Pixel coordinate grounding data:
□ □ □ □ □ □ □

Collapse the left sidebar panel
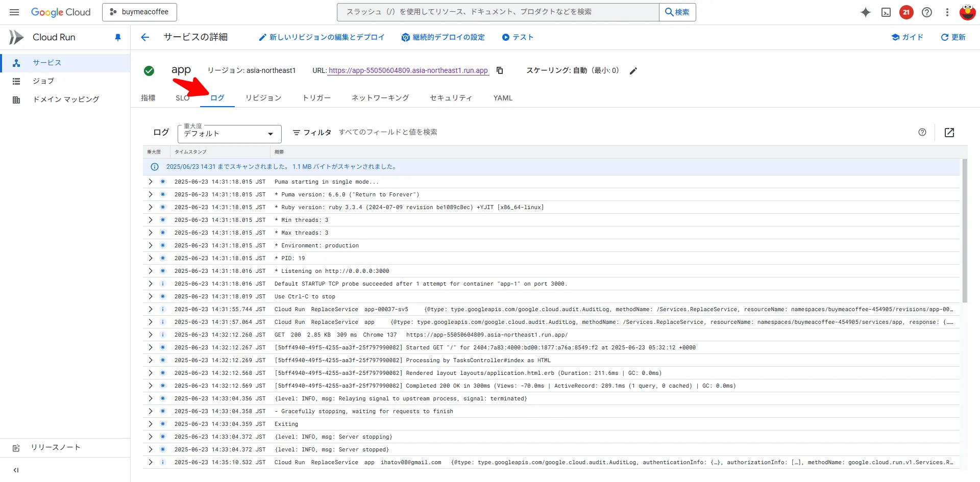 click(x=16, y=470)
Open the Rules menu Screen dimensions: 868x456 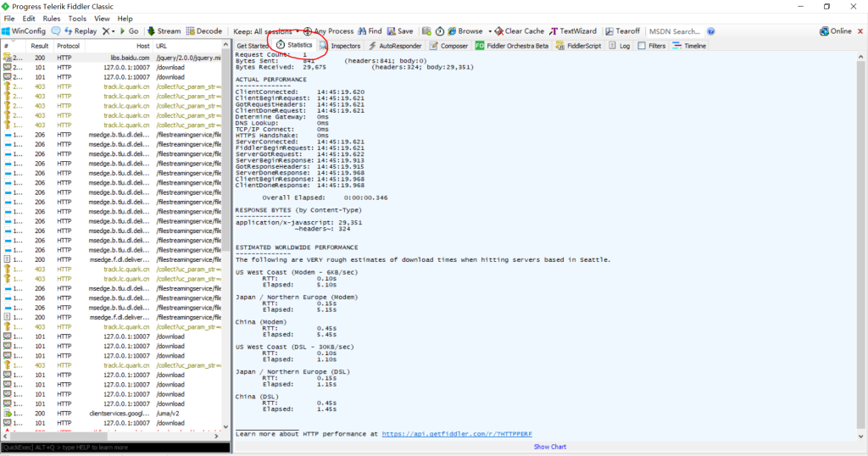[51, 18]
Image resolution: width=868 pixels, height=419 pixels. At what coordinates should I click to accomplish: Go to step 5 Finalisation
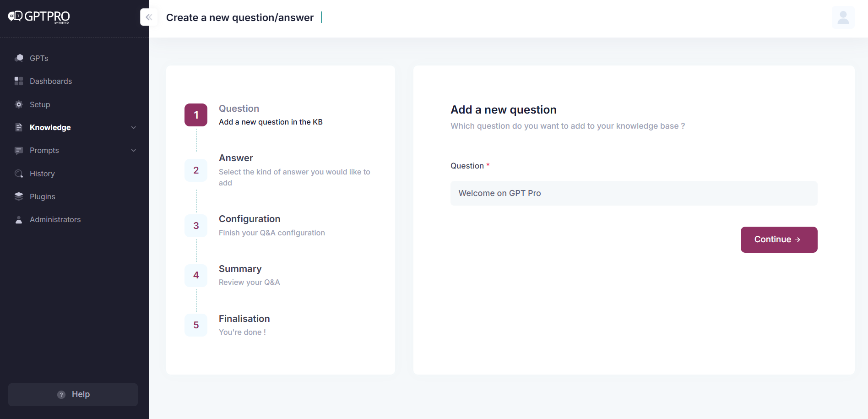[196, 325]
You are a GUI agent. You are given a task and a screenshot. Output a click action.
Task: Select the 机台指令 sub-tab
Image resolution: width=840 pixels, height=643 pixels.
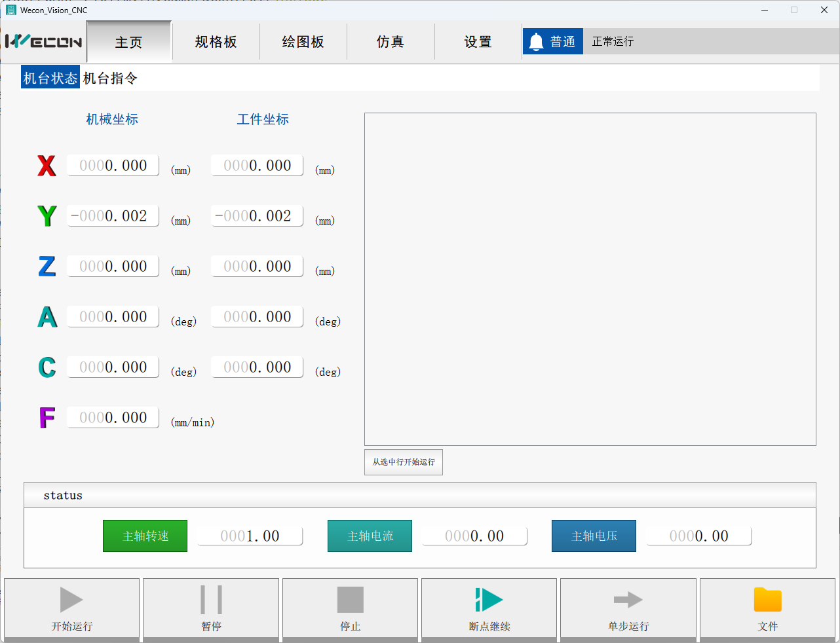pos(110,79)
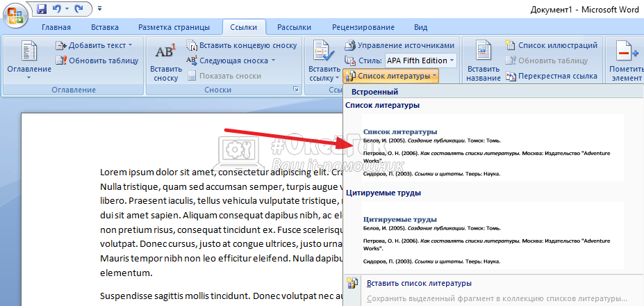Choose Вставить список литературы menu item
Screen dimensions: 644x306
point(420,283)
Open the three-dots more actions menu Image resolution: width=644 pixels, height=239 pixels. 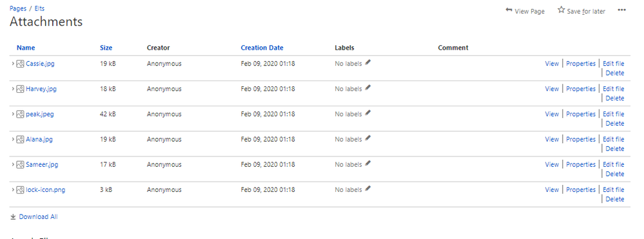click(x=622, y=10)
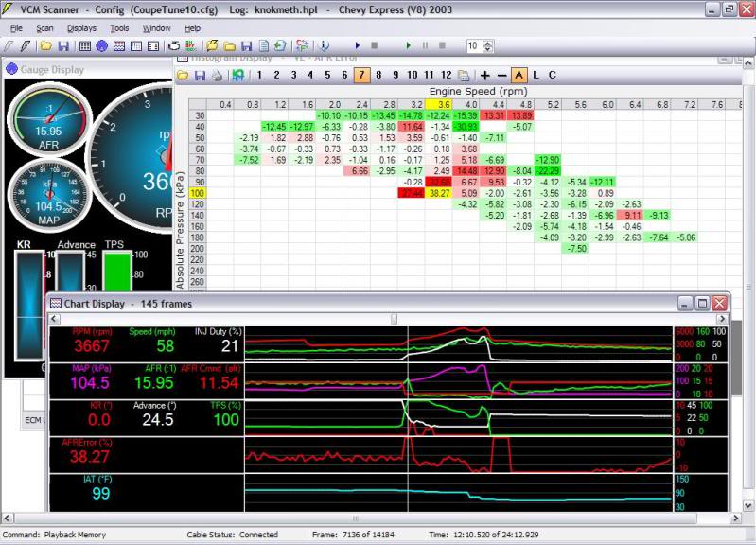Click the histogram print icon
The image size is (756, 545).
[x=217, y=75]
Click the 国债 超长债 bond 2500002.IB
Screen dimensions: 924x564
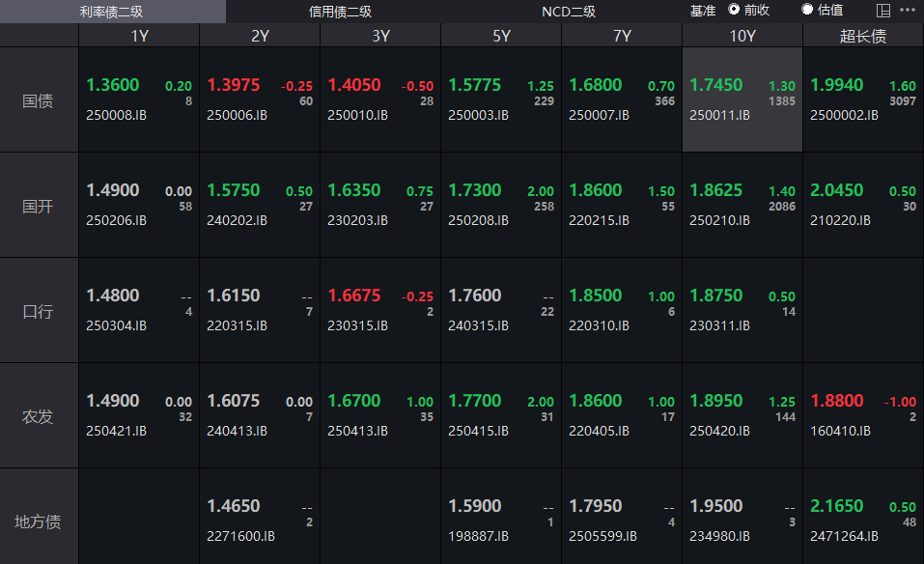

□ □ □ □ □ □ □

WHAT YOU ARE ASKED TO DO: Using the entries above, give back exactly the line containing "You are a GUI", the line containing "Task: Select the 机台指令 sub-tab", and every line between them, and nothing else.

RESULT FOR THIS EXERCISE:
You are a GUI agent. You are given a task and a screenshot. Output a click action.
Task: Select the 机台指令 sub-tab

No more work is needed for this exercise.